For a moment, as the thought of flying the Daughter took hold, he forgot about Morwenna. But it was only for an instant. Then he realised that if he were to leave the Dominatrix, he would be leaving her as well.
He wondered how she would take that.
‘Have you made a decision, Quaiche?’ the ship asked.
‘Yes,’ he said. ‘We’ll take search pattern two, I think.’
‘Is that your final answer?’
‘Let’s see: minimal time in slowdown; one week for most of the larger planets, two for that gas-giant system with a lot of moons… a few days for the tiddlers… and we should still have fuel to spare in case we find anything seriously heavy.’
‘I concur.’
‘And you’ll tell me if you notice anything unusual, won’t you, ship? I mean, you haven’t been given any special instructions in that area, have you?’
‘None whatsoever, Quaiche.’
‘Good.’ He wondered if the ship detected his note of distrust. ‘Well, tell me if anything crops up. I want to be informed.’
‘Count on me, Quaiche.’
‘I’ll have to, won’t I?’
‘Horris?’ It was Morwenna now. ‘What’s happening?’
The ship must have locked her out of the audio channel while they discussed the search pattern.
‘Just weighing the options. I’ve picked us a sampling strategy. We’ll be able to take a close look-see at anything we like down there.’

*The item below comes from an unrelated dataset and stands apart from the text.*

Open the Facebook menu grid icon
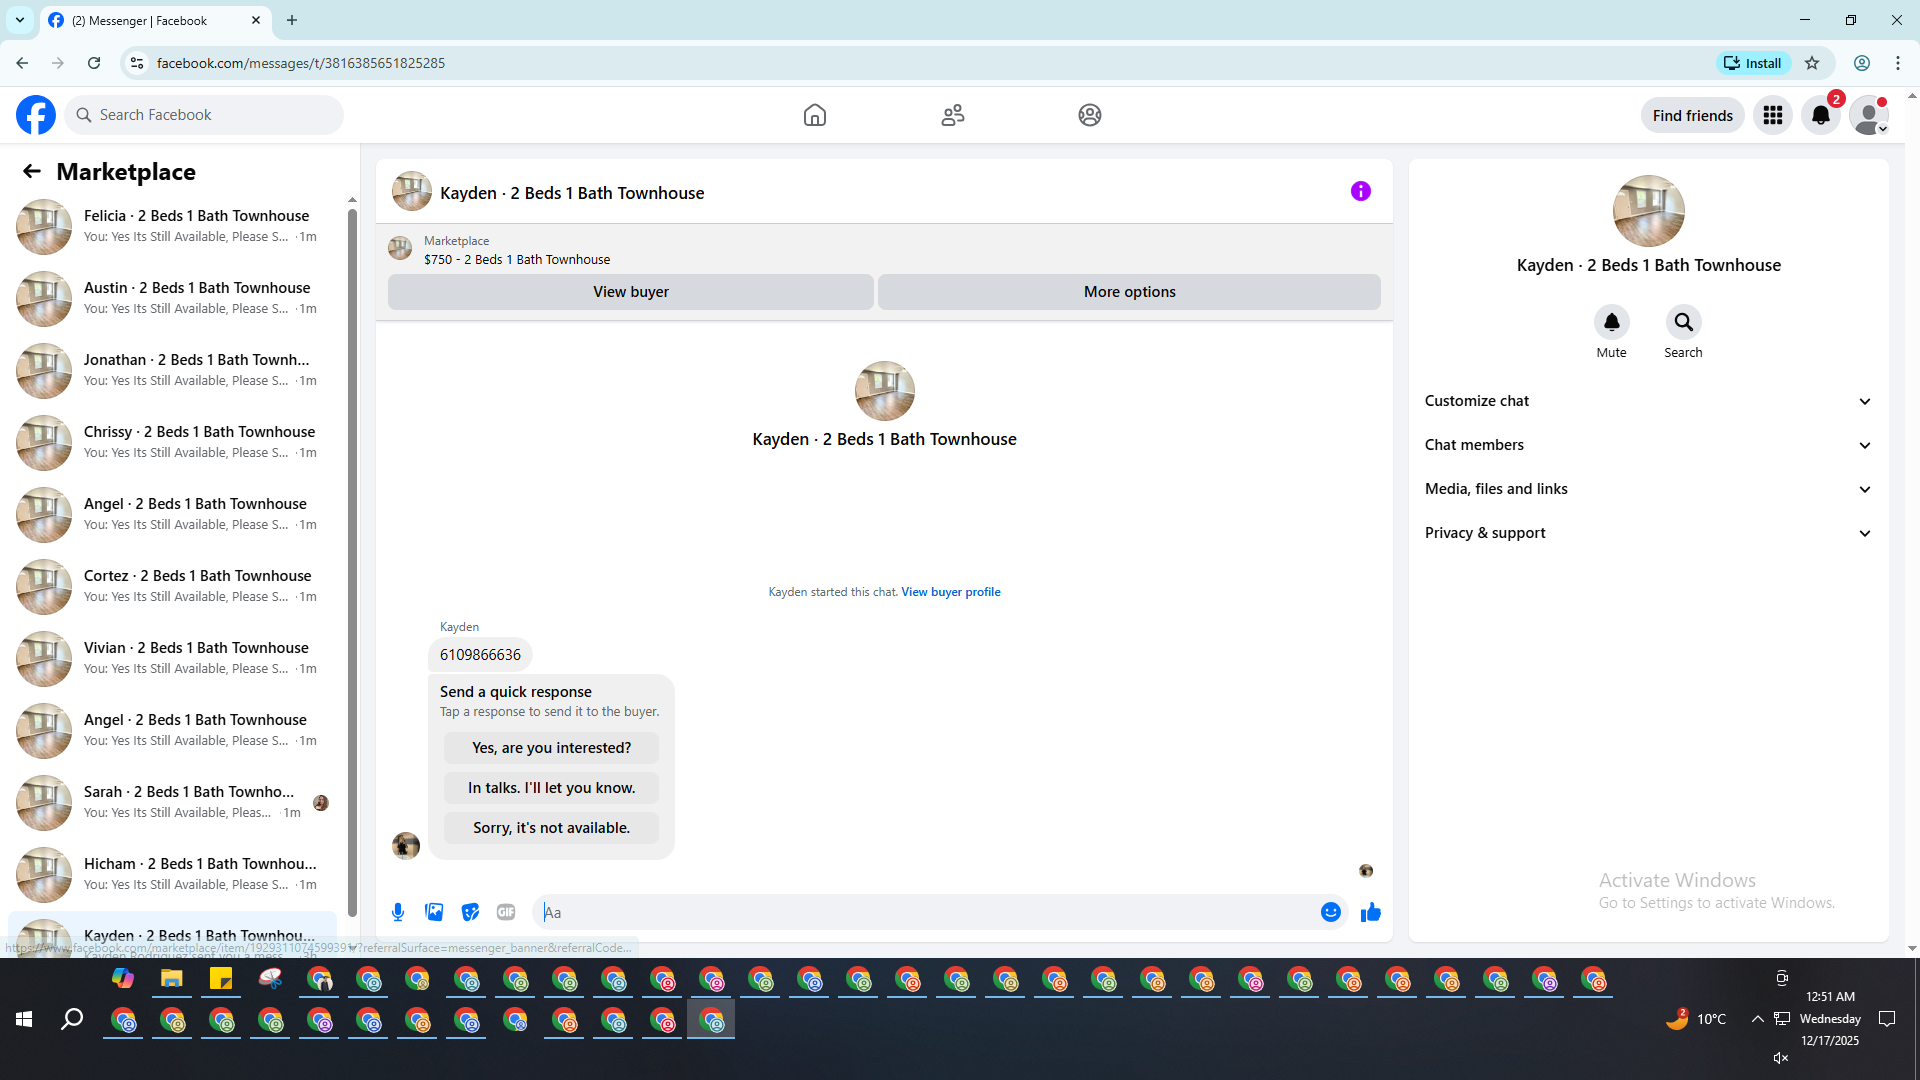This screenshot has height=1080, width=1920. [x=1772, y=115]
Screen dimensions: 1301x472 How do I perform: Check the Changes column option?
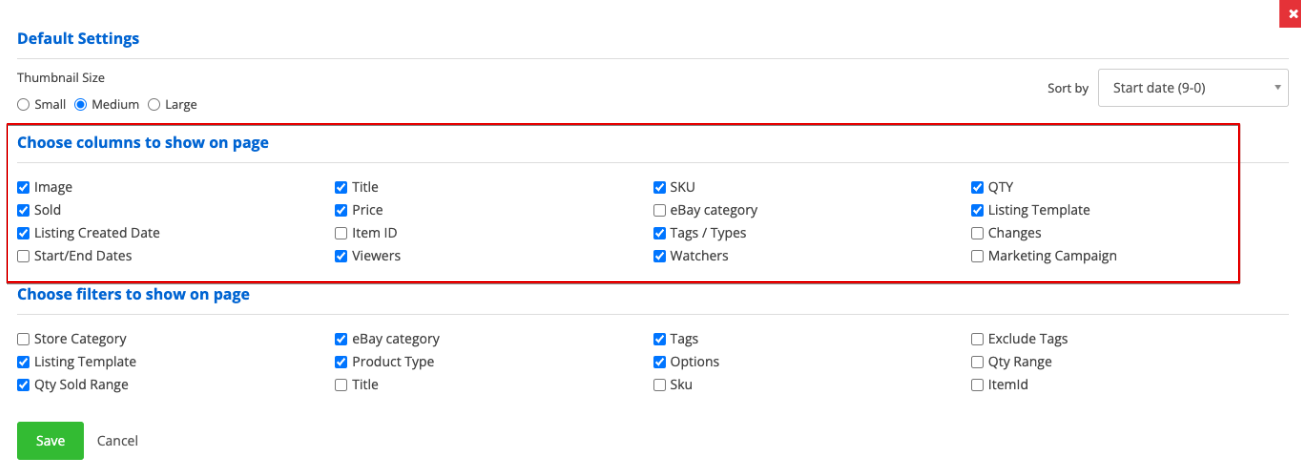(x=978, y=233)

‘Is there anything of interest?’
‘Nothing startling,’ he said. ‘It’s just the usual single star and a family of worlds. I’m not seeing any obvious signs of a surface biosphere, or any indications that anyone’s been here before us. But if there are small artefacts dotted around the place, we’d probably miss them at this range unless they were making an active effort to be seen, which, clearly, they aren’t. But I’m not despondent yet. We’ll go in closer and take a very good look around.’
‘We’d better be careful, Horris. There could be any number of unmapped hazards.’
‘There could,’ he said, ‘but at the moment I’m inclined to consider them the least of our worries, aren’t you?’
‘Quaiche?’ the ship asked before Morwenna had a chance to answer. ‘Are you ready to initiate the search?’
‘Do I have time to get to the slowdown tank?’
‘Initial acceleration will be one gee only, until I have completed a thorough propulsion diagnostic. When you are safely in slowdown, acceleration will increase to the safe limit of the slowdown tank.’
‘What about Morwenna?’
‘No special instructions were received.’
‘Did we make the deceleration burn at the usual five gees, or were you told to keep it slower?’
‘Acceleration was held within the usual specified limits.’
Good. Morwenna had endured that, so there was every indication that whatever modifications Grelier had made to the scrimshaw suit offered at least the same protection as the slowdown tank. ‘Ship,’ he said, ‘will you handle Morwenna’s transitions to slowdown buffering? ’
‘The transitions will be managed automatically.’
‘Excellent. Morwenna — did you hear that?’